§ **Work to be completed**:
Continue the post about The Shattered Moon series from the point at which it ends.

§ **Page**:
■ ■ ■

Vows and Watersheds, Book Three of The Shattered Moon, is now available for pre-order at all the usual places, and direct from me, and just a few days away from publication (the 8th of February).
Without giving any major spoilers, I’ll say this. Three Kinds of North and The Sundering Wall both feature the same two point of view (POV) characters, Jerya and Rodal. Jerya is still central in Vows and Watersheds, but there’s a new character to share POV duties. After their first meeting Jerya’s life begins to take a new direction… and that’s all I’m saying here.
Three Kinds of North and The Sundering Wall were originally conceived and written as one long book (about 140,000 words in the last draft). There’s more about the development of the story on my blog. I originally envisaged that it would be as much Rodal’s story as Jerya’s. Perhaps, if you’ve read both books, you’ll think that it is; but there’s a valedictory quality to the last chapter of The Sundering Wall. Remember the final line?
"Then he picked up his near-empty pack, swinging it lightly onto his shoulder even as he turned away, and stepped out between the trees into the rain."
That’s not quite the last we’ll see of Rodal (oops, spoiler!), but he won’t return as a POV character, and in Book Four, The Skilthorn Congress, he’s off-stage throughout. In fact this book will have twice as many POV characters, but Jerya will still be central. She’s the common element, and in my mind at least she’s the heart of the series—and is likely to remain so as long as it goes on.
What may be less obvious is that I didn’t exactly plan it this way.
Now’s a good moment to trot out one of my favourite quotes from my favourite writer:
"People like to believe that writers know exactly what they are doing and have their story under control, thought out, plotted from beginning to end. It makes sense of the whole strange enterprise of novel writing, makes it rational. Many academics believe this, so do many readers, so do some writers. But not all writers have this kind of control over their material, and I wouldn’t even want to have it."
—Ursula K Le Guin, The Books of Earthsea, Introduction.

■ ■ ■

§ **Data on locating visible targets**:

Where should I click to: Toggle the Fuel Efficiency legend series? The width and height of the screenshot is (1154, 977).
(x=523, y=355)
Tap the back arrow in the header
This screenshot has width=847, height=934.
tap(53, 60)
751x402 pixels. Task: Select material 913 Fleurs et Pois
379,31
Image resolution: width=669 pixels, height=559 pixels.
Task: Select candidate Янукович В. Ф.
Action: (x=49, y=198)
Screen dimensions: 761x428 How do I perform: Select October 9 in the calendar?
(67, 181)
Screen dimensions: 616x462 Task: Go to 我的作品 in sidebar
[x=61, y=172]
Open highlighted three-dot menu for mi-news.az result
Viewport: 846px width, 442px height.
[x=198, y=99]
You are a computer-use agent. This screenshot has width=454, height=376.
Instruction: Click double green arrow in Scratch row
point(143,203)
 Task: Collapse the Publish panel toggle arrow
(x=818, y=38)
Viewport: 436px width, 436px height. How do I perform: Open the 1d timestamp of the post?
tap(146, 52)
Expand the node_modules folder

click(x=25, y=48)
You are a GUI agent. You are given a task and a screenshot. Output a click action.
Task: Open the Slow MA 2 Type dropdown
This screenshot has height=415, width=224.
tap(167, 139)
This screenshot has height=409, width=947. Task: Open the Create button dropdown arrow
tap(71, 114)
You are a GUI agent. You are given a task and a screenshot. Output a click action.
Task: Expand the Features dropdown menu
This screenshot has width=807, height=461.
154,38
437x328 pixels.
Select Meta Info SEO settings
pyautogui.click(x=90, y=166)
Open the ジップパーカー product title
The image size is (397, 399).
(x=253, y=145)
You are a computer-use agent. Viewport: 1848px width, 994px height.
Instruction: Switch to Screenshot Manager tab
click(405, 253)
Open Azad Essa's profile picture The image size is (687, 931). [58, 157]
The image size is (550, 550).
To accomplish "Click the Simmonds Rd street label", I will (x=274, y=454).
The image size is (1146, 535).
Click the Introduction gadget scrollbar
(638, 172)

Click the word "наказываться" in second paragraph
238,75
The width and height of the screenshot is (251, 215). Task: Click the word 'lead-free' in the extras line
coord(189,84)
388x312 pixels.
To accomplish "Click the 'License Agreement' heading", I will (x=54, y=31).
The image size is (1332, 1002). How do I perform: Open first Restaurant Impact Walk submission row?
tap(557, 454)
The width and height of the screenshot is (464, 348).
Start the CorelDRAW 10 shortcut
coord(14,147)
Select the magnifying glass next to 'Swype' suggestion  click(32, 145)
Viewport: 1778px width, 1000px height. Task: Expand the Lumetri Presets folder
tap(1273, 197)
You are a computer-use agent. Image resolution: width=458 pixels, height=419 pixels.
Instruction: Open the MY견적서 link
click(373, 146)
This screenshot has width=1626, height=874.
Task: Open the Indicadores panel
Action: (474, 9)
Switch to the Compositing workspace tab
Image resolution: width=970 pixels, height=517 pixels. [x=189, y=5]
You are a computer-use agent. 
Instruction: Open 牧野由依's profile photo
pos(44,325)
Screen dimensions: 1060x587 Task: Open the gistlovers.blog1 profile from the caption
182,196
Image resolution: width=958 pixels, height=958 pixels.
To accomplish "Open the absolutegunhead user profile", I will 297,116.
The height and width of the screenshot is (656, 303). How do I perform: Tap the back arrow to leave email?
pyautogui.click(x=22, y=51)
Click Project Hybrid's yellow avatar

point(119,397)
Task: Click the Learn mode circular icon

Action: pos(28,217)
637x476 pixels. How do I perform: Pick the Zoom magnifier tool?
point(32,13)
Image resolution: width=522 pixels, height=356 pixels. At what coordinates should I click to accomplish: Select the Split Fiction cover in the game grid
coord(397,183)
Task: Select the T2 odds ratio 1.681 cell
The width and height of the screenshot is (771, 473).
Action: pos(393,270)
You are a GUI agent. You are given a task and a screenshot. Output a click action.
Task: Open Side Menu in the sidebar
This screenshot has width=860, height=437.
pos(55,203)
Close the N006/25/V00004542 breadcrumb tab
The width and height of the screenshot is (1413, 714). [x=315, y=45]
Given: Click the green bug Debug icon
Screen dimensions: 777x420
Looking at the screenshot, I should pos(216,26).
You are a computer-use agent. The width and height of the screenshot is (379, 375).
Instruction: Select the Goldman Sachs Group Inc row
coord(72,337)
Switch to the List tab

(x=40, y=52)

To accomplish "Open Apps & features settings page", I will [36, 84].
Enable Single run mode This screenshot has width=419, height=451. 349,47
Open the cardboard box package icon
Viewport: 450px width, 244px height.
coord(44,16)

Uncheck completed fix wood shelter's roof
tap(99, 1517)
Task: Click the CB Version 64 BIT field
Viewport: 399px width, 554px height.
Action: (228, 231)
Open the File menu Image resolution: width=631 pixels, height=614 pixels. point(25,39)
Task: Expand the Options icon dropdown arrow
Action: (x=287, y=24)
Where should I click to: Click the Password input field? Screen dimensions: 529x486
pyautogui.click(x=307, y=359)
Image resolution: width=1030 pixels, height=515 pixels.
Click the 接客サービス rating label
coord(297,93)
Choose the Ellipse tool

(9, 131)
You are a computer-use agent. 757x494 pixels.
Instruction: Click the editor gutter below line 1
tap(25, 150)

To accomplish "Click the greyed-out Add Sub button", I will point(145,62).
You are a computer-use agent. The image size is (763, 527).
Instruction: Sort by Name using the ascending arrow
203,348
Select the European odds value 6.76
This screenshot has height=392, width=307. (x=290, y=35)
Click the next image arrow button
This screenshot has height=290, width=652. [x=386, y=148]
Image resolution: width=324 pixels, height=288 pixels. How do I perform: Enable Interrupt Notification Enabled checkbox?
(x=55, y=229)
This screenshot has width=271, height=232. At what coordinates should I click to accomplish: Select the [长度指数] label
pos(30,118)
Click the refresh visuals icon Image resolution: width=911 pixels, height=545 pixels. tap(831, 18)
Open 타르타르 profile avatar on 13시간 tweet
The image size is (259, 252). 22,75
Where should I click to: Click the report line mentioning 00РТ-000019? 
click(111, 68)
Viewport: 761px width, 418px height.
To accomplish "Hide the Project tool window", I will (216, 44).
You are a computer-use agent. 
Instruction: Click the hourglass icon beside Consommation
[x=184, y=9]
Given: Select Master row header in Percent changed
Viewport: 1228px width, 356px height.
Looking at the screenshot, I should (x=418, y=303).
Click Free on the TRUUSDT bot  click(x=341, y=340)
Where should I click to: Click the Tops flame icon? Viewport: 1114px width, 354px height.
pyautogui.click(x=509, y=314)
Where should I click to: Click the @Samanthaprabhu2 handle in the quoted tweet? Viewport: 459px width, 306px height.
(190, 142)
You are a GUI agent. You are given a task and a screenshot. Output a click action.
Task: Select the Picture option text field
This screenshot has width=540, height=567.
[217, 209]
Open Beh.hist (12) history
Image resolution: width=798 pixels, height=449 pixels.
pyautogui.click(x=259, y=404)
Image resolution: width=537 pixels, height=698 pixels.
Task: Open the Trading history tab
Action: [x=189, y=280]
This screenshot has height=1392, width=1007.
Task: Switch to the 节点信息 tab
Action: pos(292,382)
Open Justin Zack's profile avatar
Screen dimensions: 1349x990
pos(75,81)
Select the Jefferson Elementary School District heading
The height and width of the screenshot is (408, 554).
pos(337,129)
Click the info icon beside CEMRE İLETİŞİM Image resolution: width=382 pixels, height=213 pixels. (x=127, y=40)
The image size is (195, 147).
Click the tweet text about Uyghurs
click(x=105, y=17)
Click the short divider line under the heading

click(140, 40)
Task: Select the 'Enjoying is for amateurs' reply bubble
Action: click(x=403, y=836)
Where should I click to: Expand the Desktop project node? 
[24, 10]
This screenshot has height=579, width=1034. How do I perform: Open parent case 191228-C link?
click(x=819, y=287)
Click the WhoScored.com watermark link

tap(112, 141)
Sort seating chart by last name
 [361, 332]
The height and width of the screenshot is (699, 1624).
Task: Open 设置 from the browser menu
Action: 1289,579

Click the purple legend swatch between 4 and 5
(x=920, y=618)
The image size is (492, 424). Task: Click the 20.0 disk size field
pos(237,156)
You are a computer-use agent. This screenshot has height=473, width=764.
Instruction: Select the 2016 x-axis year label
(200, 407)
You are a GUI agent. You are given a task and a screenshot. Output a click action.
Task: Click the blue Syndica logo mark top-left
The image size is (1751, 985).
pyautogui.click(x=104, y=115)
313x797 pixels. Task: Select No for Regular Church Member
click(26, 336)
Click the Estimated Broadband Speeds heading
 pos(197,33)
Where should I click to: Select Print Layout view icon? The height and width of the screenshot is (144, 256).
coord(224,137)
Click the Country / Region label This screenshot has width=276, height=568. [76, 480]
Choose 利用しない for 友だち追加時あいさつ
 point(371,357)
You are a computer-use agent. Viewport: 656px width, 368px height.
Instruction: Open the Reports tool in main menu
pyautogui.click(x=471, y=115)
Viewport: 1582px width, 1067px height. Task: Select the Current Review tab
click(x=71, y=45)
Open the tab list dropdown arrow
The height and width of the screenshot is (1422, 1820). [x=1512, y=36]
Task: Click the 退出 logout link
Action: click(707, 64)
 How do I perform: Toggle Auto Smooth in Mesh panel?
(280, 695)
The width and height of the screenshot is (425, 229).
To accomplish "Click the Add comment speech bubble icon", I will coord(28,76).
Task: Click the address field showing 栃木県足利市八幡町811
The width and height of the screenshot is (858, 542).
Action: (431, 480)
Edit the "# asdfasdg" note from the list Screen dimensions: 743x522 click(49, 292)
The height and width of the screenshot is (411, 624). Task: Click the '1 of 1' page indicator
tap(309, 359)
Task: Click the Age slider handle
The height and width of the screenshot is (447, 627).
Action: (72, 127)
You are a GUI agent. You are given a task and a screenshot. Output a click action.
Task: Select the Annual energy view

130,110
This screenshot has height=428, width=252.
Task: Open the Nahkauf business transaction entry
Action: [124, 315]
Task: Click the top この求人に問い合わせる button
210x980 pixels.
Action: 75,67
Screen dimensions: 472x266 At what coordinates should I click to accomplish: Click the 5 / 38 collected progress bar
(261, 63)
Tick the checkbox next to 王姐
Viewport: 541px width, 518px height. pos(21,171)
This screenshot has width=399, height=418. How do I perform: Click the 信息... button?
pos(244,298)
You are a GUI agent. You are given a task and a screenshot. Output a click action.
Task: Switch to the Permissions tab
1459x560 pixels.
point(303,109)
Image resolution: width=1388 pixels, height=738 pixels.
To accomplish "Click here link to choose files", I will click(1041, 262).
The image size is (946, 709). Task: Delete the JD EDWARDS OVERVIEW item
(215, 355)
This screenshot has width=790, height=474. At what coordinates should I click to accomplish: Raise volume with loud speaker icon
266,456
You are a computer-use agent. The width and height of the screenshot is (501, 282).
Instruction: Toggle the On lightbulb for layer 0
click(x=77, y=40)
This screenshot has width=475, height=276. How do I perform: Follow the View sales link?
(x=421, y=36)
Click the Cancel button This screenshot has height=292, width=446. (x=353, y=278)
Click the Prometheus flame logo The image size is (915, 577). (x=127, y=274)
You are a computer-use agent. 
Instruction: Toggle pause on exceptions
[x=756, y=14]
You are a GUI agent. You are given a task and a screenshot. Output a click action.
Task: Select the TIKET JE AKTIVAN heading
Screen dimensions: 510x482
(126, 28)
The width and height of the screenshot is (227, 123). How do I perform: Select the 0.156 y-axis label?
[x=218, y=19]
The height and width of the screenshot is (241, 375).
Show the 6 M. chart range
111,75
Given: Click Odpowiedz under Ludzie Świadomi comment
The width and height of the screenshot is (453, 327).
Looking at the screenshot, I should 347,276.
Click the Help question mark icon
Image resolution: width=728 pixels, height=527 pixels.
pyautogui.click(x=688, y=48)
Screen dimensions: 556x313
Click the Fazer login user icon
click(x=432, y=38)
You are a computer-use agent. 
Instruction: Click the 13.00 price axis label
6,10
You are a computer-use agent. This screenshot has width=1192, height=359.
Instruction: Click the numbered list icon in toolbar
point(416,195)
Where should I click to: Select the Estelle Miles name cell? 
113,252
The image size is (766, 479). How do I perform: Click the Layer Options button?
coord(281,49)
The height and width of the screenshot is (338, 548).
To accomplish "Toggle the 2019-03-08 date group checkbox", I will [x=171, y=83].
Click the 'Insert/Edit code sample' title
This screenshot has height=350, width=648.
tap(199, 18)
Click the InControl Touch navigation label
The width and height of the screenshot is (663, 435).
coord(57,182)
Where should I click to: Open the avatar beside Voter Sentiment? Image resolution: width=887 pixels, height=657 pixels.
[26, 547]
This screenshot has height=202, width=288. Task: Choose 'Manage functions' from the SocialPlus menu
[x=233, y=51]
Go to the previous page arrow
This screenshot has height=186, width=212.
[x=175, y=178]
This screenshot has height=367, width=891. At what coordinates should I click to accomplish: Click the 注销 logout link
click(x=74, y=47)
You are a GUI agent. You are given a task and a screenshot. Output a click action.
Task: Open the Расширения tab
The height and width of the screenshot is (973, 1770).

■ ■ ■

§ **Result**:
As Le Guin goes on to say, forgoing this kind of rigid control does not mean forsaking responsibility for what you write. This strikes me as a profound distinction. I may not feel I have total control over Jerya; I didn’t start by creating a character file or whatever it is that those strange people called plotters do; I certainly don’t feel that I abracadabra’d her into existence with a wave of my writerly wand. And yet I have to take responsibility for her, and I have to take responsibility for the fact that the central character of the series that I’ve been gestating for decades and working on intensively for the last two, has a biography very different from my own.
I guess what will strike most readers first is that she’s female and I’m not; and this is indeed what I mostly want to address here. But let’s not overlook the fact that at the start of Three Kinds of North she’s nineteen, which I am also not, by quite a few decades. Of course, I have been nineteen, but I’ve never been female.
The differences don’t end there. Jerya is also what we now call a person of colour. I’m not going to dwell on this, except to say that in the world of The Shattered Moon, skin-colour does not carry the accretion of significance that it too often does in our world. (Referring back to Earthsea again; Le Guin’s main character, Ged, is male, and brown-skinned. In fact, as she makes clear, the people of the Archipelago are pretty well all brown. She was often exercised by the insistence of publishers and their cover designers on rendering Ged as white.)
But let’s focus on gender. Is it more or less problematic for a woman to write a male protagonist than for a man to write a female one? Is it problematic at all? Some might say so, I guess.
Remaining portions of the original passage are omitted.